To give this pricing perspective consider that

  • drug costs are increasing at double the rate of inflation
  • incomes dropped several thousand dollars over the past few years
  • the cost of these single drugs alone exceed the median income of U.S. citizens
  • Medical care has superseded home and auto purchases as the most expensive purchases in a lifetime. Amazing

Ms. Postrel notes that we pay more/capita for drugs than New Zealand but what she doesn’t say is that the U.S. non-system spends twice as much as many industrialized nations on all aspects of care; that the U.S. is the only industrialized nation without some form of national health system; and that our outcomes in cancer are only as good as but not significantly better than many other industrialized nations.

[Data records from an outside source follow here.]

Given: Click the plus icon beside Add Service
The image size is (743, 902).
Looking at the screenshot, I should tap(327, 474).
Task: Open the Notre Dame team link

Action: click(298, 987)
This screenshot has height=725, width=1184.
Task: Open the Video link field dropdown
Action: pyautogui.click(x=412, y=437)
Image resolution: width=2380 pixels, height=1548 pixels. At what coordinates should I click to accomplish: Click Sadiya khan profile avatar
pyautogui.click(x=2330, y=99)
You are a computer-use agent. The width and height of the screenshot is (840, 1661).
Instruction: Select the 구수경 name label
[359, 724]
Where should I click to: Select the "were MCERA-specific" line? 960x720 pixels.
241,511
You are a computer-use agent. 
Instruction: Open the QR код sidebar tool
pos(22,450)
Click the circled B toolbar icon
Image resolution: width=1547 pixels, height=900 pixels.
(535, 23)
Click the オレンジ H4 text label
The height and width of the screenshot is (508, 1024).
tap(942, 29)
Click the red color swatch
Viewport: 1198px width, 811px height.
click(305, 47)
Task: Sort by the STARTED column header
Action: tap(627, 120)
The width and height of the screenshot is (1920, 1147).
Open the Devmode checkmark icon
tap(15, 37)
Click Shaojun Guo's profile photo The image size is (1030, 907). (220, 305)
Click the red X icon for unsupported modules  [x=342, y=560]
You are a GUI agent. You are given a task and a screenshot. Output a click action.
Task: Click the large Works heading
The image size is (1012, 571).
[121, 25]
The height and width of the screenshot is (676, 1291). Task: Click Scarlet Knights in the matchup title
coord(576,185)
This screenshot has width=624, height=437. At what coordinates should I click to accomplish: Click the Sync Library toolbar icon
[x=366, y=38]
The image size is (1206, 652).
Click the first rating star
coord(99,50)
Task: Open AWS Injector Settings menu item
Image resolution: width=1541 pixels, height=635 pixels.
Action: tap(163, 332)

As T.R. Reid noted recently:

“Which, in turn, punctures the most persistent myth of all: that America has “the finest health care” in the world. We don’t. In terms of results, almost all advanced countries have better national health statistics than the United States does. In terms of finance, we force 700,000 Americans into bankruptcy each year because of medical bills. In France, the number of medical bankruptcies is zero. Britain: zero. Japan: zero. Germany: zero.”

For people with cancer it’s truly your money or your life, and sadly most of these treatments in advanced disease do not cure and often don’t even improve patients’ outcomes.

Lastly I certainly hope that Ms. Postrel is cured.

AIDS in Africa–We Have a Problem

It was hoped AIDS in Africa was being managed and controlled. Uganda’s victory lap appears to have been premature. It was the poster child for first ignoring the epidemic and later in managing it but now is in danger of “showing (us) how to lose the fight.”

It appears with the emphasis on treatment, prevention was deemphasized and/or mismanaged–the abstinence approach may well have failed. (not a big surprise) In addition the US is not increasing funding leading to question whether the “full $48 billion authorized by Congress by 2013″ will be provided.

The challenge is enormous. Some 33. 4 million people worldwide have HIV, and under new guidelines by the World Health Organization, the number eligible for treatment has grown to 14 million, dwarfing the 4 million in treatment currently. Another 2.7 million people become infected each year. Those who don’t die first will eventually need to take antiretroviral drugs, a mixture of medications that helps the body suppress the disease and must be taken every day for life. The therapy, which doesn’t cure AIDS but allows people with HIV to live normal lives, means the number of people who need drugs will continue to grow.

One irony is that lifesaving medicine makes the prevention message harder to deliver. That much is clear in Uganda, once a leader in preventing the spread of HIV.

But the biggest distraction from prevention was likely the sudden flood of lifesaving drugs beginning in 2005. Fear of HIV dissipated as memories faded about the disease’s ravages. People gradually increased their number of sexual partners again. “Women are now more scared of getting pregnant than getting AIDS,” says researcher Phoebe Kajubi, who conducted a survey in a poor area of Kampala funded by the AIDS Prevention Research Project at Harvard University.

Medicynical Note: There are unintended consequences of introducing technology. The question is where do we go from here? We need a reinvigorated prevention/education program and less expensive medications. This is a medical emergency and patent holders should cooperate and provide generics to these countries.